(Stored items)
----------
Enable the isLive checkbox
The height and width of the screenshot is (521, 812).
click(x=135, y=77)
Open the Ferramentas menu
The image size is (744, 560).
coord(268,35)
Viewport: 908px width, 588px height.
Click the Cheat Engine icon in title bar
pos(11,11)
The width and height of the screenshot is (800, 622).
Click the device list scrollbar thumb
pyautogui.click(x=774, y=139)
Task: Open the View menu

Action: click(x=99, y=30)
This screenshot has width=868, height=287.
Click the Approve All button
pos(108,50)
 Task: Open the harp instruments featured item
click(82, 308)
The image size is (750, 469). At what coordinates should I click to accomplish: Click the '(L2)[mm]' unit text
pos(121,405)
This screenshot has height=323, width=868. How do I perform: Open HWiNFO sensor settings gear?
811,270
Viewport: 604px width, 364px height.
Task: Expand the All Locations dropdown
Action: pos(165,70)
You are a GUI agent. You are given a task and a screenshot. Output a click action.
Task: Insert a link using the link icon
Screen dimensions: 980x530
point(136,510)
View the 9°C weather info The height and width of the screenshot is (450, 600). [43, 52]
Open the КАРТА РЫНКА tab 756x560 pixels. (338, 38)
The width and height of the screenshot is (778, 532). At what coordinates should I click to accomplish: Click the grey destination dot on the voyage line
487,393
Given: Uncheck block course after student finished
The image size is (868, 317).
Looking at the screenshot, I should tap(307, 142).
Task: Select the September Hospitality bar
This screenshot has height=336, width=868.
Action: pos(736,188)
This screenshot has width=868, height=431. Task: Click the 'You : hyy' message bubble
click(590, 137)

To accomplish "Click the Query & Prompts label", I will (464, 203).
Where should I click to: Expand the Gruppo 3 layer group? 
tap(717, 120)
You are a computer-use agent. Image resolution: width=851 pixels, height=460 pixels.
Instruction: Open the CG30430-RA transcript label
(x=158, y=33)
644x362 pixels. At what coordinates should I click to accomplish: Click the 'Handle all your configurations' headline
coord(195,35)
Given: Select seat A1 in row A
----------
▶ Required work
Line by line, repeat the data exactly.

▶ Response to this exercise
Enable the isLive checkbox
The height and width of the screenshot is (521, 812).
click(x=135, y=77)
Open the Ferramentas menu
The image size is (744, 560).
coord(268,35)
Viewport: 908px width, 588px height.
Click the Cheat Engine icon in title bar
pos(11,11)
The width and height of the screenshot is (800, 622).
Click the device list scrollbar thumb
pyautogui.click(x=774, y=139)
Task: Open the View menu

Action: click(x=99, y=30)
This screenshot has width=868, height=287.
Click the Approve All button
pos(108,50)
 Task: Open the harp instruments featured item
click(82, 308)
The image size is (750, 469). At what coordinates should I click to accomplish: Click the '(L2)[mm]' unit text
pos(121,405)
This screenshot has height=323, width=868. How do I perform: Open HWiNFO sensor settings gear?
811,270
Viewport: 604px width, 364px height.
Task: Expand the All Locations dropdown
Action: pos(165,70)
You are a GUI agent. You are given a task and a screenshot. Output a click action.
Task: Insert a link using the link icon
Screen dimensions: 980x530
point(136,510)
View the 9°C weather info The height and width of the screenshot is (450, 600). [43, 52]
Open the КАРТА РЫНКА tab 756x560 pixels. (338, 38)
The width and height of the screenshot is (778, 532). At what coordinates should I click to accomplish: Click the grey destination dot on the voyage line
487,393
Given: Uncheck block course after student finished
The image size is (868, 317).
Looking at the screenshot, I should tap(307, 142).
Task: Select the September Hospitality bar
This screenshot has height=336, width=868.
Action: pos(736,188)
This screenshot has width=868, height=431. Task: Click the 'You : hyy' message bubble
click(590, 137)

To accomplish "Click the Query & Prompts label", I will (464, 203).
Where should I click to: Expand the Gruppo 3 layer group? 
tap(717, 120)
You are a computer-use agent. Image resolution: width=851 pixels, height=460 pixels.
Instruction: Open the CG30430-RA transcript label
(x=158, y=33)
644x362 pixels. At what coordinates should I click to accomplish: Click the 'Handle all your configurations' headline
coord(195,35)
Given: Select seat A1 in row A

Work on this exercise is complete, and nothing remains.